▶ [Provided passage]
"Mrs. Clemm, now over sixty, in her worn black dress made upon all who saw her an impression of dignity, refinement, and deep motherly devotion to her children. Virginia, at the age of twenty-five, retained her beauty, but the large black eyes and raven hair contrasted sadly with the pallor of her face. Poe himself, poor, proud, and ill, anticipating grief and nursing the bitterness that springs from helplessness in the sight of suffering borne by those dear to us, was restless and variable, the creature of contradictory impulses."
Virginia now failed rapidly, Poe was ill, and the household was reduced almost to the starving-point. Winter was upon them; and when at last a sympathizing friend found them she thus describes the situation:—
"There was no clothing upon the bed, which was only straw, but a snow-white counterpane and sheets. The weather was cold, and the sick lady had the dreadful chills that accompany the hectic fever of consumption. She lay on the straw bed wrapped in her husband's great-coat, with a large tortoise-shell cat in her bosom. The wonderful cat seemed conscious of her great usefulness. The coat and the cat were the sufferer's only means of warmth, except as her husband held her hands and her mother her feet. Mrs. Clemm was passionately fond of her daughter, and her distress on account of her illness and poverty and misery was dreadful to see."

▶ [Stored data]
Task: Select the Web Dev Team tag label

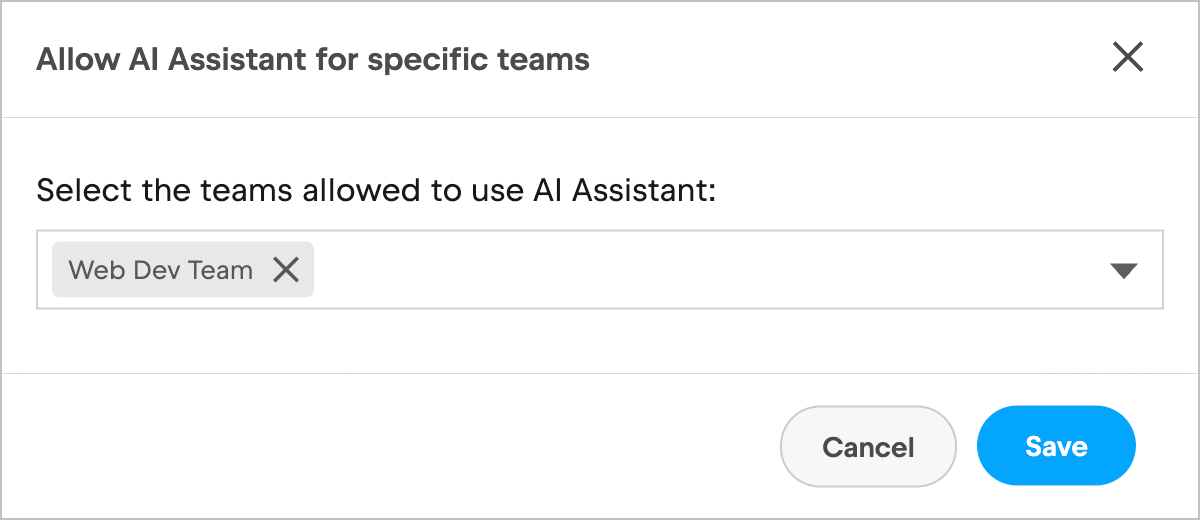Action: pos(160,269)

▶ [Work order 1]
Do these statements agree with the passage on Poe's household? Answer each yes or no, and quote the words of the passage that decide it.
(a) Mrs. Clemm was over sixty.
(b) The bed Virginia lay on had no sheets.
(c) A cat helped keep Virginia warm.
▶ [Work order 2] Write the next part of the passage on Poe's household, picking up after its last sentence.

▶ [Reply 1]
(a) Yes: "Mrs. Clemm, now over sixty"
(b) No: "There was no clothing upon the bed, which was only straw, but a snow-white counterpane and sheets."
(c) Yes: "The coat and the cat were the sufferer's only means of warmth"

▶ [Reply 2]
This friend at once interested some benevolent people in the case, and poor Virginia's last days were made comfortable by their aid. Poe's heart seemed filled with inexpressible gratitude to all who aided him in this sorest crisis of his life; and although he was much broken by his loss, he rallied once more and was sober and industrious for a time. Mrs. Clemm stood faithfully by him, and even watched over him through some of the fearful seasons of delirium which followed his complete giving up to the habits of drinking and of taking opium.
Of the final scenes of this unhappy life it is needless to write. They have been often described, and though the accounts vary, the sum and substance are the same. Poe was attacked with delirium-tremens in Baltimore, and died in a hospital in that city in October, 1849. Beautiful, gifted, and sensitive, proud, ambitious, and daring, endowed with a subtle charm of manner as well as of person, amiable and generous in his home life, loyal and devoted to his family, a very pleasing picture is presented of the man if we look but on this side. Could he have overcome the fatal fascination of drink, we might never have seen the reverse side of all this. As it is, let us cover his follies with our mantle of charity and dwell only upon his genius and his virtues.